Extracted records:
========

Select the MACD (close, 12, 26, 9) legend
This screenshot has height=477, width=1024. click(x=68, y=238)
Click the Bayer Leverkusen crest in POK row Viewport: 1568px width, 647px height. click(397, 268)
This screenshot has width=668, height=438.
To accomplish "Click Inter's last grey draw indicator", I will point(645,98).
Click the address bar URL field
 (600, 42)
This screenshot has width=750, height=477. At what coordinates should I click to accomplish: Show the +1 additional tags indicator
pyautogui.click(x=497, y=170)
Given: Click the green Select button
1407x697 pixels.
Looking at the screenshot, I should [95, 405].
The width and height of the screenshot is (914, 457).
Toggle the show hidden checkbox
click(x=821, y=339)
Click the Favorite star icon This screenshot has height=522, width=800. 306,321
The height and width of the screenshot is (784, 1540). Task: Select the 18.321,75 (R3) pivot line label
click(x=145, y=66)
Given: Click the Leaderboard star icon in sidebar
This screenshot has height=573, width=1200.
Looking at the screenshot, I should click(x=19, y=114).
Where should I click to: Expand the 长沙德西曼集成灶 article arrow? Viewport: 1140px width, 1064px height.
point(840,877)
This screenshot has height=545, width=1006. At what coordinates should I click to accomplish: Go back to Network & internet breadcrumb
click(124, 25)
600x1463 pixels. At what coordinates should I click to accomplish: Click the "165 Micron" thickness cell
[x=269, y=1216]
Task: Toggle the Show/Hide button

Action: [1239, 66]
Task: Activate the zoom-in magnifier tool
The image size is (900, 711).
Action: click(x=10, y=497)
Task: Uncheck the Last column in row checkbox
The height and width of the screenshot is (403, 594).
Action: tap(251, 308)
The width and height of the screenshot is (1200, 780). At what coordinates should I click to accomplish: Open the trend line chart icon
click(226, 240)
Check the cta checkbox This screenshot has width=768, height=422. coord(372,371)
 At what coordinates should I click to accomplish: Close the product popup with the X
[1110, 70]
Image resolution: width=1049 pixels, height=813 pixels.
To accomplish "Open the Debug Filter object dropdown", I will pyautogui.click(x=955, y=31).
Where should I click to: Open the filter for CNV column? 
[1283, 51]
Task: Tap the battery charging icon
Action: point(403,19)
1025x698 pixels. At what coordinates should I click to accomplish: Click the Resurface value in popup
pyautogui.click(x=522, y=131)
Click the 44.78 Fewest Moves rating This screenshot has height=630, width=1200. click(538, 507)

========

Problem description: Filter the entries down to the lines holding the string "Given". Copy each of those lines.

Finished task:
Given: Click the green Select button
Given: Click the Leaderboard star icon in sidebar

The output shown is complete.